The Extended Euclidean Algorithm finds integers x and y such that:
a*x + b*y = gcd(a,b)
In our case, we solve for x where a = e and b = φ(n).
Worked Example
Let's calculate the private key for n = 33 and e = 7.
- Factorize n = 33 to find p and q. The prime factors are 3 and 11.
- Calculate φ(n) = (3-1)(11-1) = 2*10 = 20.
- Find d such that 7*d ≡ 1 mod 20.
- Using the Extended Euclidean Algorithm:
- 20 = 2*7 + 6
- 7 = 1*6 + 1
- 6 = 6*1 + 0
Working backwards: 1 = 7 - 1*6 = 7 - 1*(20 - 2*7) = 3*7 - 1*20
Thus, d = 3 is the modular inverse of 7 modulo 20.
The private key is d = 3.
FAQ
What is the difference between the public and private key in RSA?

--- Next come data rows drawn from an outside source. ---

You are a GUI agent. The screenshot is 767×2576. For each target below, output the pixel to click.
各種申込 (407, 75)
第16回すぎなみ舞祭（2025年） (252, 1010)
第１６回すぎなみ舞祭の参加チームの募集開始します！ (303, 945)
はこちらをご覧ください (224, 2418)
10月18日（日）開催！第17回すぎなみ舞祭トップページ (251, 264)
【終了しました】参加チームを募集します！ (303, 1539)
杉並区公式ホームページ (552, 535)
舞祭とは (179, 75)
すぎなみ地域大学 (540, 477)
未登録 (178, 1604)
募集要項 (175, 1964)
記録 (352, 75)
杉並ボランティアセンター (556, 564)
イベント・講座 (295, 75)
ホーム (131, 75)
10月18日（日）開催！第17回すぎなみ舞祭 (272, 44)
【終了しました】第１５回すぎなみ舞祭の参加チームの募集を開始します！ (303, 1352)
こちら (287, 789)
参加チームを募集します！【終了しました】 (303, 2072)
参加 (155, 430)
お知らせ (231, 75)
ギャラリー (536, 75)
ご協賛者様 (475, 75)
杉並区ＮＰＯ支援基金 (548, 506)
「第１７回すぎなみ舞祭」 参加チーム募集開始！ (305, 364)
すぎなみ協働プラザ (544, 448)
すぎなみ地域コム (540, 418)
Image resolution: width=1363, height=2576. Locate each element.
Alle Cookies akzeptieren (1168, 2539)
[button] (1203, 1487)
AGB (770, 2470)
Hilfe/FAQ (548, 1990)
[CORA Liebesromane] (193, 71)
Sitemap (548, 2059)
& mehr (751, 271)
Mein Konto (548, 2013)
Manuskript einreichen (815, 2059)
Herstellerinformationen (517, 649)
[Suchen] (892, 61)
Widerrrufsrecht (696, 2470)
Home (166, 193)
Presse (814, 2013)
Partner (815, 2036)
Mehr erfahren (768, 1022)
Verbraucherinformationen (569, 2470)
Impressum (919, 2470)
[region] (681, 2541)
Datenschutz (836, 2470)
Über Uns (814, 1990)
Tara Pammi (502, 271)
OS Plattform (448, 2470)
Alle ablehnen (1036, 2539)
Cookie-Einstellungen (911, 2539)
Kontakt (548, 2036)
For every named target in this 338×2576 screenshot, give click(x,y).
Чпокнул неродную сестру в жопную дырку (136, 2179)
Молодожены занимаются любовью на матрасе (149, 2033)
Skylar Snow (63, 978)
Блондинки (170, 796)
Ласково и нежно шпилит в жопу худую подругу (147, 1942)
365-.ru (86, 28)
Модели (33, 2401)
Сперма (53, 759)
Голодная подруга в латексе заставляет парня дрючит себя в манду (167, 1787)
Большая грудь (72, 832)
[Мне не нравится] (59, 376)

The public key (n, e) is used for encryption and verification, while the private key (d) is used for decryption and signing. The private key must be kept secret.
Can I calculate the private key without knowing the prime factors of n?
No, you need to know the prime factors of n to calculate φ(n), which is required to find the private key.
What happens if e and φ(n) are not coprime?
The private key cannot be calculated if e and φ(n) are not coprime. You would need to choose a different public exponent.
Is RSA secure if the private key is known?
No, if the private key is compromised, the security of the RSA system is broken. The private key must be kept secret at all times.